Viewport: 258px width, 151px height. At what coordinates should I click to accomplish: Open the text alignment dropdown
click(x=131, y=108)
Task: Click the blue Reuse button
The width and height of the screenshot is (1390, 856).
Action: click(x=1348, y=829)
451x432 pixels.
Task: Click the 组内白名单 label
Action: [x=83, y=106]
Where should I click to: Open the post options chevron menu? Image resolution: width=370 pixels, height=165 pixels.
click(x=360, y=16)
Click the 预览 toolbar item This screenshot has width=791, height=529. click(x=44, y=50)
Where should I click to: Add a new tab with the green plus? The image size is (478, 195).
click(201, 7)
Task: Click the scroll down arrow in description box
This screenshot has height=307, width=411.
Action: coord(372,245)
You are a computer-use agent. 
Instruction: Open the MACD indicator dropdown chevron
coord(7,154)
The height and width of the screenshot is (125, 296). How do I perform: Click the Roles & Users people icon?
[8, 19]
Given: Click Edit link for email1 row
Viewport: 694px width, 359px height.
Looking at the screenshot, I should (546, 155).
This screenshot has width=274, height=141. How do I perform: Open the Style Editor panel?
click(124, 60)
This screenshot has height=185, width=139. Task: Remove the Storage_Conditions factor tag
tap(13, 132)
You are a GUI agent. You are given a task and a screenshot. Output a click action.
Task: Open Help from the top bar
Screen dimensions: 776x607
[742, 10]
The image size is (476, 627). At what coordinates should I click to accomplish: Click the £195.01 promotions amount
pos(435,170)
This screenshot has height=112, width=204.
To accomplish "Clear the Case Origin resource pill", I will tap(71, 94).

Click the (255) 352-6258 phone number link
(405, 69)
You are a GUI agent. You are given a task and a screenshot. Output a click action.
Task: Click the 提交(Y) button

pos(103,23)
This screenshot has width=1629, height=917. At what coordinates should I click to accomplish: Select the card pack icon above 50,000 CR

__________________________________________________

Instructions to follow: Your answer should consist of every record, printed exactly as given.

Solution for this problem:
Viewport: 258px width, 151px height. At what coordinates should I click to accomplish: Open the text alignment dropdown
click(x=131, y=108)
Task: Click the blue Reuse button
The width and height of the screenshot is (1390, 856).
Action: click(x=1348, y=829)
451x432 pixels.
Task: Click the 组内白名单 label
Action: [x=83, y=106]
Where should I click to: Open the post options chevron menu? Image resolution: width=370 pixels, height=165 pixels.
click(x=360, y=16)
Click the 预览 toolbar item This screenshot has width=791, height=529. click(x=44, y=50)
Where should I click to: Add a new tab with the green plus? The image size is (478, 195).
click(201, 7)
Task: Click the scroll down arrow in description box
This screenshot has height=307, width=411.
Action: coord(372,245)
You are a computer-use agent. 
Instruction: Open the MACD indicator dropdown chevron
coord(7,154)
The height and width of the screenshot is (125, 296). How do I perform: Click the Roles & Users people icon?
[8, 19]
Given: Click Edit link for email1 row
Viewport: 694px width, 359px height.
Looking at the screenshot, I should (546, 155).
This screenshot has width=274, height=141. How do I perform: Open the Style Editor panel?
click(124, 60)
This screenshot has height=185, width=139. Task: Remove the Storage_Conditions factor tag
tap(13, 132)
You are a GUI agent. You are given a task and a screenshot. Output a click action.
Task: Open Help from the top bar
Screen dimensions: 776x607
[742, 10]
The image size is (476, 627). At what coordinates should I click to accomplish: Click the £195.01 promotions amount
pos(435,170)
This screenshot has height=112, width=204.
To accomplish "Clear the Case Origin resource pill", I will tap(71, 94).

Click the (255) 352-6258 phone number link
(405, 69)
You are a GUI agent. You are given a task and a screenshot. Output a click action.
Task: Click the 提交(Y) button

pos(103,23)
This screenshot has width=1629, height=917. At what coordinates should I click to accomplish: Select the card pack icon above 50,000 CR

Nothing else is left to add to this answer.